While continuing to be deeply involved with Kenkeleba House, Overstreet experimented widely in series that were often informed by his broad travels. His “Storyville” paintings of the late 1980s look at the history of jazz in New Orleans, incorporating narrative and figurative elements, and his “Door of No Return” paintings—abstractions that pair sophisticated rhythmic markings with elements of sacred geometry—were informed by a visit to the House of Slaves on Gorée Island in Senegal, from which enslaved people were shipped across the Atlantic Ocean.
In 1996, Overstreet was the subject of a retrospective at the New Jersey State Museum in Trenton, and had solo shows at the Everson Museum in Syracuse, New York, and the Aljira Contemporary Art Center in Newark New Jersey. “I’ve been intensely involved in the struggle to find out what I could accomplish,” he said in a profile that year. “The achievement always falls short. You’re only ever 10 percent there. Maybe Leonardo or van Gogh got to 30 percent.”

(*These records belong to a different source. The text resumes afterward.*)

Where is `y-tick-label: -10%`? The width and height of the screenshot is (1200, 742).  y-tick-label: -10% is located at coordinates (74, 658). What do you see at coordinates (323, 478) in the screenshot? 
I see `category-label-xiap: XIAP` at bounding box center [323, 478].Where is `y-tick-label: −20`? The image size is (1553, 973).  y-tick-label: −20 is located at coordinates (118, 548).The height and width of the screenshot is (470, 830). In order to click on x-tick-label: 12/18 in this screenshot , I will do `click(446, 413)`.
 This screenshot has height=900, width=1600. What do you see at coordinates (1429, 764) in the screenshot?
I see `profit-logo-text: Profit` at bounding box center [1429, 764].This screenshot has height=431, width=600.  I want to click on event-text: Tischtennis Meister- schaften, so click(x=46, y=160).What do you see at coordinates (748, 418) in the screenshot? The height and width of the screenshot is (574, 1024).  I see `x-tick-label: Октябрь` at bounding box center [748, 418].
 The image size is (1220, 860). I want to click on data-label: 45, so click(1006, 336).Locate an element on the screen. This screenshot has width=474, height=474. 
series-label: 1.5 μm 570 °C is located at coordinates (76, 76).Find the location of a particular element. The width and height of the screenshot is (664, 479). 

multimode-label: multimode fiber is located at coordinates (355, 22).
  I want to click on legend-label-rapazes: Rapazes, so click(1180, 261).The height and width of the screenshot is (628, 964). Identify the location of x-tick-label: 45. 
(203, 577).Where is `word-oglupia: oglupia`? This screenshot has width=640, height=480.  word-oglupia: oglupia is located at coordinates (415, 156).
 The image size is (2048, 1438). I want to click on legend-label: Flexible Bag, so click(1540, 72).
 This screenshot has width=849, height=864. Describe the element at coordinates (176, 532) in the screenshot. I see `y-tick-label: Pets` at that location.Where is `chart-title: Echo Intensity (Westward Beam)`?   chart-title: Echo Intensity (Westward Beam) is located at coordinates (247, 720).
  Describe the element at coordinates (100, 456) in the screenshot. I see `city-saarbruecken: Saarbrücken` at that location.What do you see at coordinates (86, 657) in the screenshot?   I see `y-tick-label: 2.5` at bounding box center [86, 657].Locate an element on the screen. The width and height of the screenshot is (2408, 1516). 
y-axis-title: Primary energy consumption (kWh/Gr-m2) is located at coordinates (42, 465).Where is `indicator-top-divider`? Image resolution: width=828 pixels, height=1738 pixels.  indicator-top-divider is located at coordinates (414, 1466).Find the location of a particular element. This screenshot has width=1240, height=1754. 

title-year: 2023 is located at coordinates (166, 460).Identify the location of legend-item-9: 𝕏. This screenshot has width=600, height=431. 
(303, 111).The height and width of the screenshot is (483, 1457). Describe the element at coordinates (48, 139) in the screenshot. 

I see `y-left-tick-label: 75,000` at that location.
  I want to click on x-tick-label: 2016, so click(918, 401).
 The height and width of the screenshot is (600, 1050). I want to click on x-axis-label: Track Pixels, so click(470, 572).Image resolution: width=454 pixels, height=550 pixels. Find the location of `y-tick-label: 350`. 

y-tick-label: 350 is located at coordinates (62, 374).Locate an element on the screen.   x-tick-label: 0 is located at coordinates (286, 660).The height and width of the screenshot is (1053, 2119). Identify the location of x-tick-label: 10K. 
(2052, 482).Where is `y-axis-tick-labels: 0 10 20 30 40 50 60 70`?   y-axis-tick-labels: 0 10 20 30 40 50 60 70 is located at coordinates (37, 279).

Overstreet pursued that struggle into his 80s, working actively, and his reputation has grown over the past decade following appearances in shows like “Now Dig This!: Art and Black Los Angeles 1960–1980,” which originated at the Hammer Museum in L.A. in 2011, and “Soul of a Nation: Art in the Age of Black Power,” which began at Tate Modern in London in 2017. His work is held by the Menil Collection in Houston, the Brooklyn Museum, and other museums, but it still remains under-represented in many leading arts institutions.
“A lot of inspirations we have are fleeting ideas,” Overstreet said in a 2009 interview. He was discussing what led him to paint Strange Fruit, but his explanation could serve as a succinct summary of the effect of his richly varied art. He went on, “We get a glimpse, a slight glimpse, and that’s all we need sometimes to open up a whole universe for us.”